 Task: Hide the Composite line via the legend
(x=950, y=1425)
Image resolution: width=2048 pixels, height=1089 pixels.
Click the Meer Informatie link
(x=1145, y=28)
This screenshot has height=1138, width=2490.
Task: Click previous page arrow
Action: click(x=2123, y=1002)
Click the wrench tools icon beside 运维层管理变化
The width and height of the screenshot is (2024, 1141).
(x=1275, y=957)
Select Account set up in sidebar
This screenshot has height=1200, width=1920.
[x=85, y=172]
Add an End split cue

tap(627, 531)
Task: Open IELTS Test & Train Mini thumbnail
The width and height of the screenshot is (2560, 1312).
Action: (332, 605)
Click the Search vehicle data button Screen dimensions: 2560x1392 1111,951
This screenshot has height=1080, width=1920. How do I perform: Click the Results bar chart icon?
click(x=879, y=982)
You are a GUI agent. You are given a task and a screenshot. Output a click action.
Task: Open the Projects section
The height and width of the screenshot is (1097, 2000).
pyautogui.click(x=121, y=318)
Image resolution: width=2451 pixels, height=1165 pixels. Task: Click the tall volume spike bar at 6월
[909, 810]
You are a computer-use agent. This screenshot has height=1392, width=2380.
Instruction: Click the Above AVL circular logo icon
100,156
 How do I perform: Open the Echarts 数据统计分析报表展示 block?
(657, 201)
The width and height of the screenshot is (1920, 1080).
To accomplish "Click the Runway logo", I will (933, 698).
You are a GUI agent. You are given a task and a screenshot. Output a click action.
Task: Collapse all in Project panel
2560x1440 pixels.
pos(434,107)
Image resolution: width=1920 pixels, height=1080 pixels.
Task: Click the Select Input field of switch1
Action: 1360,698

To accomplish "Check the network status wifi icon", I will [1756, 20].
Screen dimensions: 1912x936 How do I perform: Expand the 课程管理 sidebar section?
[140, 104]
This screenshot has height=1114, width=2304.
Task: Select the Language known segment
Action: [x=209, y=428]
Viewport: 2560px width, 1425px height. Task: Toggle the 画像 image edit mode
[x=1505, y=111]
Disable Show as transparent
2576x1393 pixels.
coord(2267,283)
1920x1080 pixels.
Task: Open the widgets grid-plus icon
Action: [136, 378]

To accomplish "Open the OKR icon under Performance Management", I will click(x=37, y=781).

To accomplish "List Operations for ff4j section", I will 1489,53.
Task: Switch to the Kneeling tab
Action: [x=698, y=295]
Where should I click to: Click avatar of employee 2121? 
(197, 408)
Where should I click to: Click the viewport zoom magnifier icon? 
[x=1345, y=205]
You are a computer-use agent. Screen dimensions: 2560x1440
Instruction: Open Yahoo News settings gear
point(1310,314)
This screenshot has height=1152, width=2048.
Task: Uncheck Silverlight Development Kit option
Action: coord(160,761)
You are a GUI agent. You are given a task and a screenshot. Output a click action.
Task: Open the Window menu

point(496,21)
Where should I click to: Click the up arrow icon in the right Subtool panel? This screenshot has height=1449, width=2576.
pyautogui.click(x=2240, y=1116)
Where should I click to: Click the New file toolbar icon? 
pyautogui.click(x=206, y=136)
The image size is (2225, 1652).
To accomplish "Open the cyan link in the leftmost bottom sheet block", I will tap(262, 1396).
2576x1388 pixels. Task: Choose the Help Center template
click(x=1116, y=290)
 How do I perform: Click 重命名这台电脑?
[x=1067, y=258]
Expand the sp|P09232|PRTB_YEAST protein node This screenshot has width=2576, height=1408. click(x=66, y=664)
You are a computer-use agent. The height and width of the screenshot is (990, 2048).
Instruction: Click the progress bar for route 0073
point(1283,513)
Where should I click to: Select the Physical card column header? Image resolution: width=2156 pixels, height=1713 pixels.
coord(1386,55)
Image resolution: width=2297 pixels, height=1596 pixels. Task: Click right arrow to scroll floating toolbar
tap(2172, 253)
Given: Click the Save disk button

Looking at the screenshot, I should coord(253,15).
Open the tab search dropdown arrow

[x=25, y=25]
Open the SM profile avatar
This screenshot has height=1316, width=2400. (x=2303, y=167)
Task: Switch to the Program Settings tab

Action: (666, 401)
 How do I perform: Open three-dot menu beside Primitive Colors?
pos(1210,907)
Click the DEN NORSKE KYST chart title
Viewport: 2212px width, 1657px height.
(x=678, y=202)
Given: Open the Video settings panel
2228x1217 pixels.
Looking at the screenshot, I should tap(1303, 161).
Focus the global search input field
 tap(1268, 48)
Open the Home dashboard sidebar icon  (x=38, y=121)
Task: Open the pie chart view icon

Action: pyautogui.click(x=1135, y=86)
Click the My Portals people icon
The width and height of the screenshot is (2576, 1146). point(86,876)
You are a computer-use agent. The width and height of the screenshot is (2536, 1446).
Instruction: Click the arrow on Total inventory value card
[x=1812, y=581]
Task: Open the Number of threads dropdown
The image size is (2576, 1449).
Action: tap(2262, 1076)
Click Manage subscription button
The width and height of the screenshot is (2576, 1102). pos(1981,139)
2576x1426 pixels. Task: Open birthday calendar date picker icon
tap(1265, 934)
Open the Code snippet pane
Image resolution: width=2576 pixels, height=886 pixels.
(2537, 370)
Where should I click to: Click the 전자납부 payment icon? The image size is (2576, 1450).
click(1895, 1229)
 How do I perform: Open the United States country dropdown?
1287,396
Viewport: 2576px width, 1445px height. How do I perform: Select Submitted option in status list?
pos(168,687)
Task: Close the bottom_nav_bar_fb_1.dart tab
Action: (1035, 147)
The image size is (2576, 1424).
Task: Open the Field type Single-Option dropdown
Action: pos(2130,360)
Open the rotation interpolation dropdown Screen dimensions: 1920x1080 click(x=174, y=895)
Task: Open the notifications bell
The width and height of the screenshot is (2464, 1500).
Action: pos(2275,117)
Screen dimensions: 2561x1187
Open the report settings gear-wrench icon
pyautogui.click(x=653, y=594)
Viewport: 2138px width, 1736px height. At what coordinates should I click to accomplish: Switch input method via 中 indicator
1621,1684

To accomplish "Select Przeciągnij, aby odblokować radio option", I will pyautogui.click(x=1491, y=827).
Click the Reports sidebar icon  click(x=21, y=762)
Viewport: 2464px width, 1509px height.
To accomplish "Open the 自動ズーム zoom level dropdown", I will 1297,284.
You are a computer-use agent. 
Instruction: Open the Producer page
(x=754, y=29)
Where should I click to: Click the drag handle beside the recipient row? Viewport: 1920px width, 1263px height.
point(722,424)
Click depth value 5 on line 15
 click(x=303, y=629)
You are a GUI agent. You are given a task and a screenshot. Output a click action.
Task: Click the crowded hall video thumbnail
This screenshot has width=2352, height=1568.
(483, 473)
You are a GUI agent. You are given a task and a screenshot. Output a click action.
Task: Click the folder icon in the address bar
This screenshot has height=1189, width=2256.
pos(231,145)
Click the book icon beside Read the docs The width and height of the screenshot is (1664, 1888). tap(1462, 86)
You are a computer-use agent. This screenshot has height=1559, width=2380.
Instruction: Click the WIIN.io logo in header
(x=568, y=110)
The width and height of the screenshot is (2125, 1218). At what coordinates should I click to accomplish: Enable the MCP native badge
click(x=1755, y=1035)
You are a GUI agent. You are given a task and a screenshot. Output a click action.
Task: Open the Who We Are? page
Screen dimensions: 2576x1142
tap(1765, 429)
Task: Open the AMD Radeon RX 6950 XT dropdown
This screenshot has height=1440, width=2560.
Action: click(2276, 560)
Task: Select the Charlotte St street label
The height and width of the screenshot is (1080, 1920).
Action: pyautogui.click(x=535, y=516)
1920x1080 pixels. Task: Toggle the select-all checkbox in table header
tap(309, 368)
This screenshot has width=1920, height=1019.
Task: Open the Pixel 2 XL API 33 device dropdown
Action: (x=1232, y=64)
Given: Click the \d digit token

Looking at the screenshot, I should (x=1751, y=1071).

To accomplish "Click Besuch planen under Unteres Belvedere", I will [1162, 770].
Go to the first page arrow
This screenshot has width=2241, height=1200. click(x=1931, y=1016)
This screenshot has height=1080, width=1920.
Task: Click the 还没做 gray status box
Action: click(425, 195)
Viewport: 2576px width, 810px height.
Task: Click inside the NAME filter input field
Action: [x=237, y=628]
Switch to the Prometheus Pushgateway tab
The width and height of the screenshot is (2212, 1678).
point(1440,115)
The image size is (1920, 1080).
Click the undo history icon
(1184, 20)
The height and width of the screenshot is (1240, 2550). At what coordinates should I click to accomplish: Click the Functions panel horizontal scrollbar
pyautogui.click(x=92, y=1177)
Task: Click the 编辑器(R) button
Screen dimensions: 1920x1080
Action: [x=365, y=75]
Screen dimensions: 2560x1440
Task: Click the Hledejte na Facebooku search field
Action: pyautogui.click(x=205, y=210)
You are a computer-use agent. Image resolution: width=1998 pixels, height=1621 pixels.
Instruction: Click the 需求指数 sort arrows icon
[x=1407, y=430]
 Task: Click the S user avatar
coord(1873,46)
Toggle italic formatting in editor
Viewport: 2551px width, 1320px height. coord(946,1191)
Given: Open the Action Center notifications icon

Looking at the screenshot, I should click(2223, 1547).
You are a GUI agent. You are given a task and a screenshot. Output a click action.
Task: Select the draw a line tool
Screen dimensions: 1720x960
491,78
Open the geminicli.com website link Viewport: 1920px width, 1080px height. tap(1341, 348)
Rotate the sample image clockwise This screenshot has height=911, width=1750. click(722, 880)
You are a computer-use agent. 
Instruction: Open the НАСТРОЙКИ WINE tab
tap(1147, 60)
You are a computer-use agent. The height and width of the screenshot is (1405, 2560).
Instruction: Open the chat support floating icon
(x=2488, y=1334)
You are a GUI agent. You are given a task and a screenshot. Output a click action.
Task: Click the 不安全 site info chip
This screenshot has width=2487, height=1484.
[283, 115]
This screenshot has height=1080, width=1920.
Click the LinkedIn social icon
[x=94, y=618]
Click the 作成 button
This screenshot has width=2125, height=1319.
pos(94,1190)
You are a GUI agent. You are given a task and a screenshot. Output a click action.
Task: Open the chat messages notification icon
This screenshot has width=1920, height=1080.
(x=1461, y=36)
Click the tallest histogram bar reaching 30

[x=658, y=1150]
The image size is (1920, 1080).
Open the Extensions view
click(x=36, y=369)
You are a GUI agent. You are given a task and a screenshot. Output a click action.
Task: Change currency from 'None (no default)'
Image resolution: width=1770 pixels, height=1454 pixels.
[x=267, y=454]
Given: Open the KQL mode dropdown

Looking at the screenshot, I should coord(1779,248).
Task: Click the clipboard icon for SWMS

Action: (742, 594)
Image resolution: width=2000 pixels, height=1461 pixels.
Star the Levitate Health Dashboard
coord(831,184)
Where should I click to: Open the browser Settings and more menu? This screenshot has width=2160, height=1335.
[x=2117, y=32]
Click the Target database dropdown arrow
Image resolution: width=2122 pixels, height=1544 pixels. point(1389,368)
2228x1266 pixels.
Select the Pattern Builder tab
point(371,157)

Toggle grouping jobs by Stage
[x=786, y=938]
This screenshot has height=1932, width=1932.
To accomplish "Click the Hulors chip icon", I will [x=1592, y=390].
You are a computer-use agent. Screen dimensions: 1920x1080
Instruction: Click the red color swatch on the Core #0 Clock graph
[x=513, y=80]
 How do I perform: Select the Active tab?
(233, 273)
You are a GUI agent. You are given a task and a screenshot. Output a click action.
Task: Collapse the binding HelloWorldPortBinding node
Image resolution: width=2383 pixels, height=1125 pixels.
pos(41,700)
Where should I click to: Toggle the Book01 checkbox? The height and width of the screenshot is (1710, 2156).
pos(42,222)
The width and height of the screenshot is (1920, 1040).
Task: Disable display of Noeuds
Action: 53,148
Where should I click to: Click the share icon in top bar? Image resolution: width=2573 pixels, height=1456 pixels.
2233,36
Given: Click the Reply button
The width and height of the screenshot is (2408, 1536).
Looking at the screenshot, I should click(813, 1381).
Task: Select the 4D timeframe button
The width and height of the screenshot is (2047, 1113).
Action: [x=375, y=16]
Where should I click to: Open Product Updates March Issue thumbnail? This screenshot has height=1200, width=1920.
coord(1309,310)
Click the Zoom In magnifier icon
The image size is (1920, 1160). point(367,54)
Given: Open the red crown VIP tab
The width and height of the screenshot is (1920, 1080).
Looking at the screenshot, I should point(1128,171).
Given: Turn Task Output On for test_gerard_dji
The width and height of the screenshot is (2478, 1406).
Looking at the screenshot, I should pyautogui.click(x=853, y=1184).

## ABOUT THIS EXERCISE
Gather all lines of the records that include the word "node".

## RESULT OF THIS EXERCISE
Expand the sp|P09232|PRTB_YEAST protein node This screenshot has width=2576, height=1408. click(x=66, y=664)
Task: Collapse the binding HelloWorldPortBinding node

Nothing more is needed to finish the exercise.